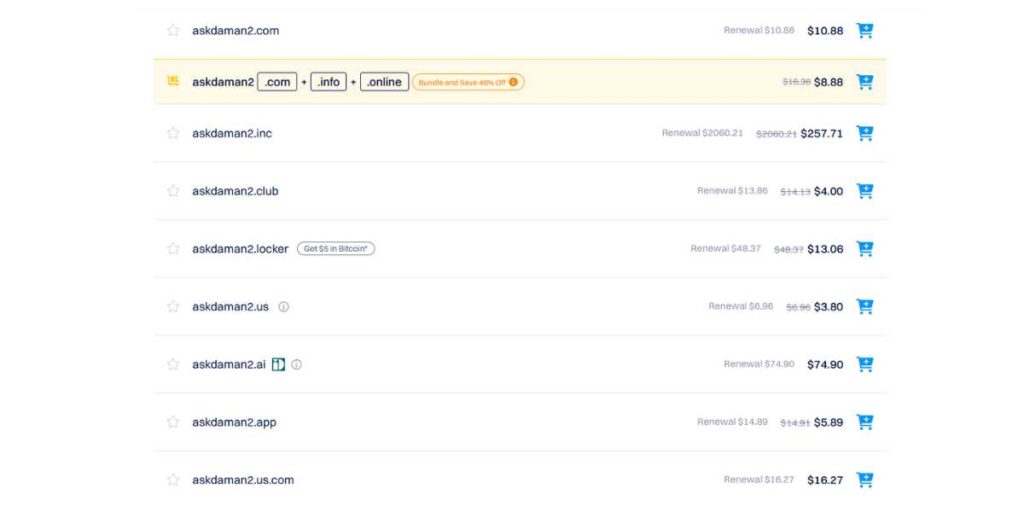
Task: Add askdaman2.app to cart
Action: (865, 422)
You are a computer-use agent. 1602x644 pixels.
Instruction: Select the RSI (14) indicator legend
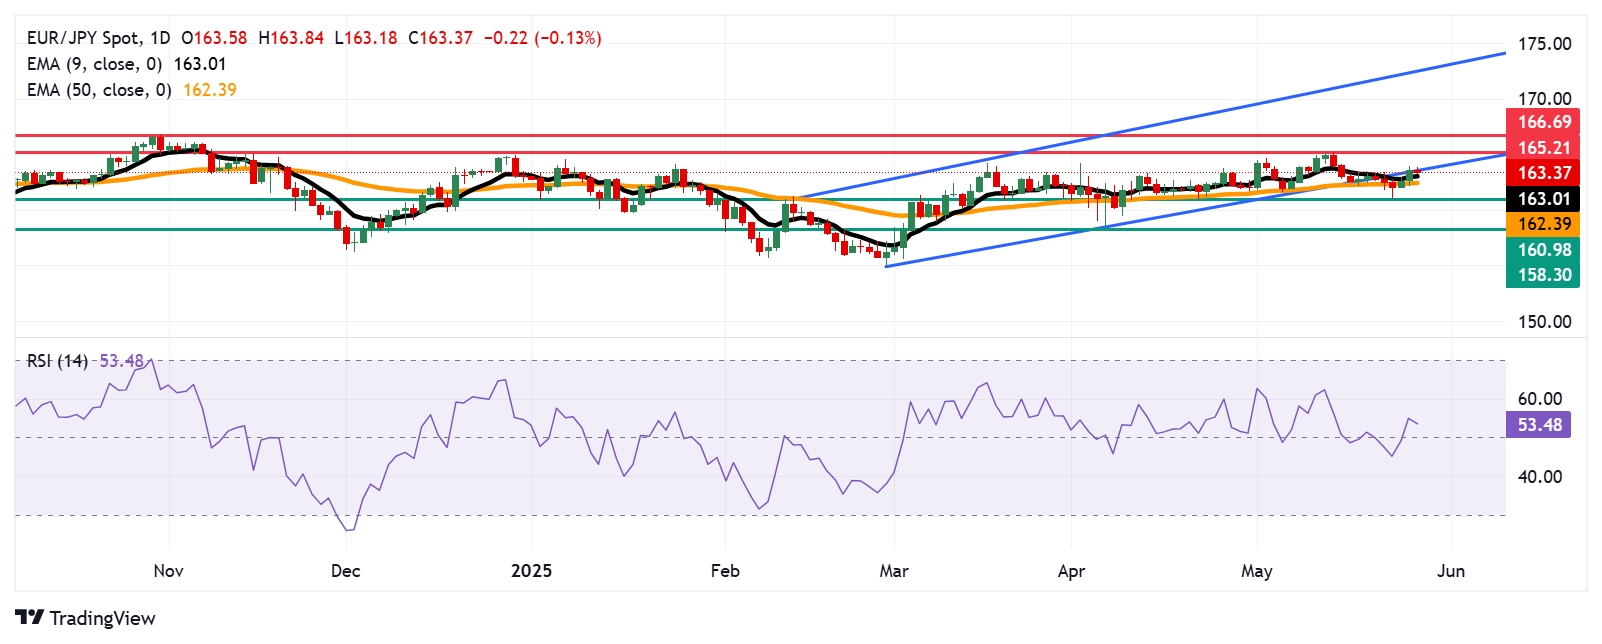point(57,361)
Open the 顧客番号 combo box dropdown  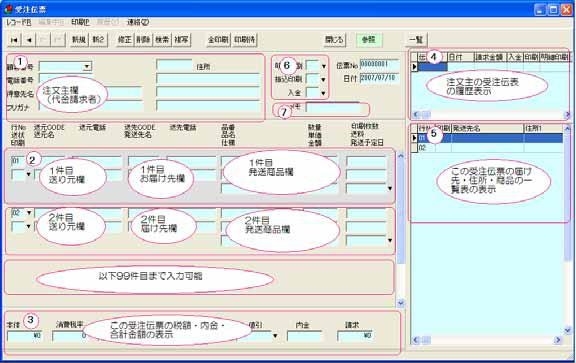pyautogui.click(x=87, y=67)
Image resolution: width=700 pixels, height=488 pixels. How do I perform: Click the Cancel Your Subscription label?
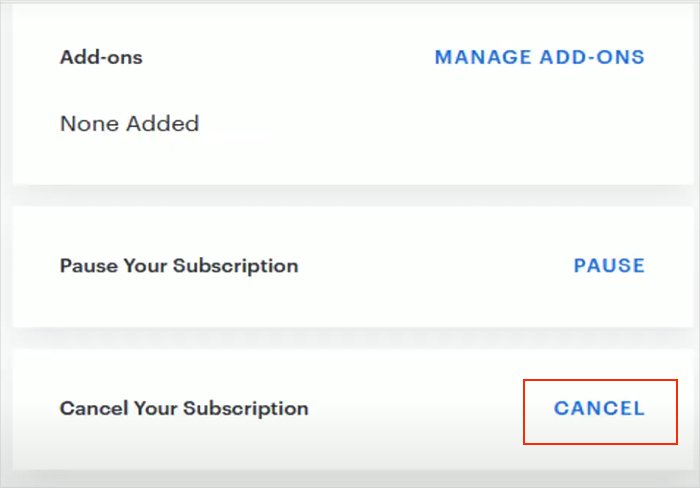(x=184, y=408)
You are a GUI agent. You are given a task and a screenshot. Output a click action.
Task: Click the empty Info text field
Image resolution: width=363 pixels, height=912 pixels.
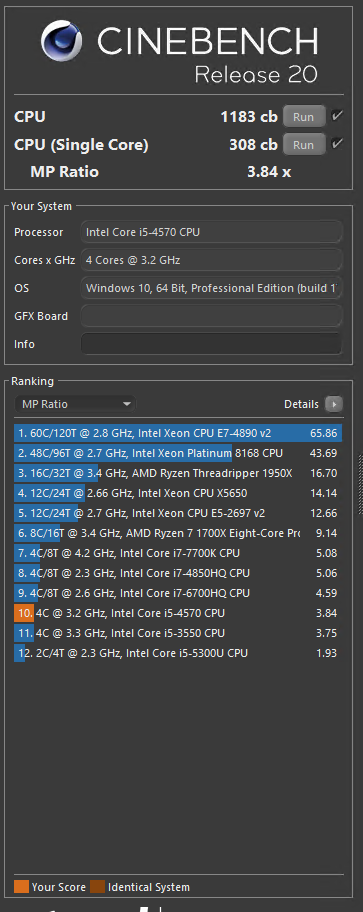[x=211, y=344]
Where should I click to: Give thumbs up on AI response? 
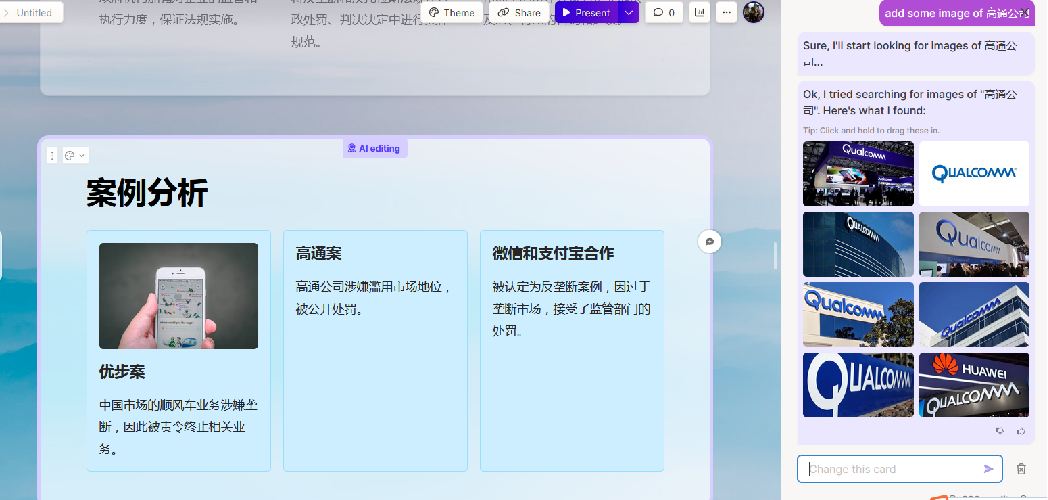pos(1020,431)
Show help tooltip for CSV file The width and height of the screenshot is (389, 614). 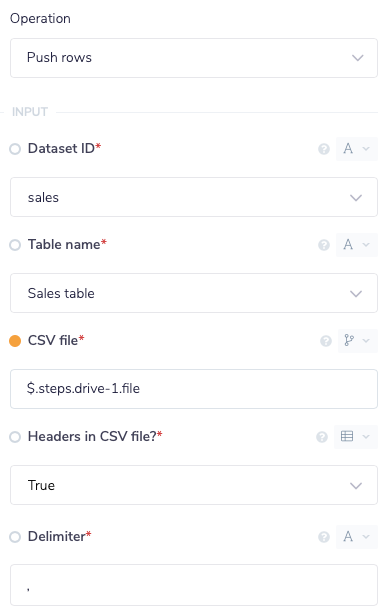click(x=326, y=341)
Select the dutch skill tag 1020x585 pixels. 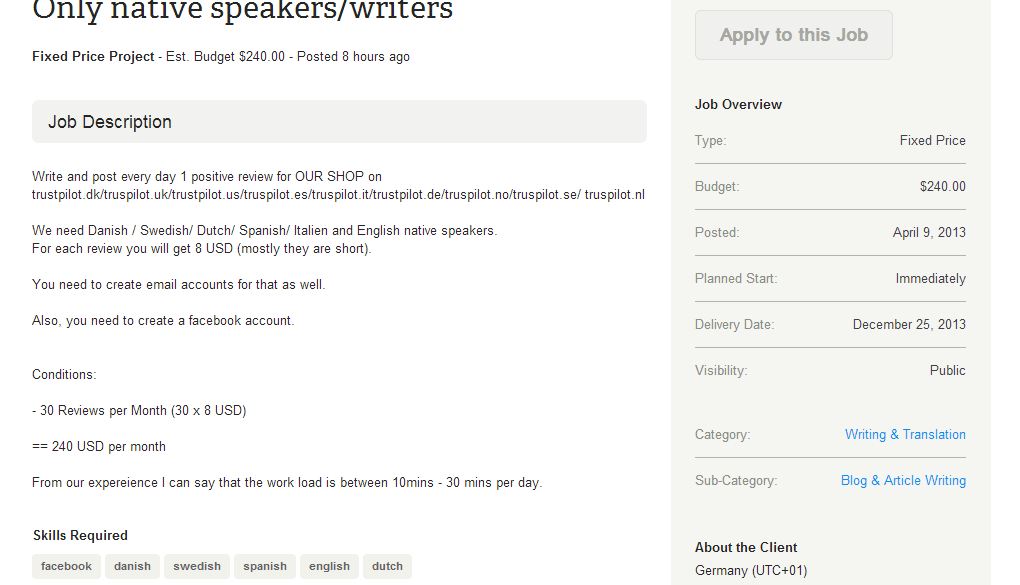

________________________________________

Reproduce the rows above exactly, starting at the line that contains "Image resolution: width=700" and ending at the line that contains "[x=211, y=344]", with both of those lines included. Omit the pictures from your copy.

Image resolution: width=700 pixels, height=488 pixels. How do I perform: Click the Cancel Your Subscription label?
(x=184, y=408)
You are a GUI agent. You are given a task and a screenshot. Output a click action.
Task: Click the empty Info text field
Image resolution: width=363 pixels, height=912 pixels.
[x=211, y=344]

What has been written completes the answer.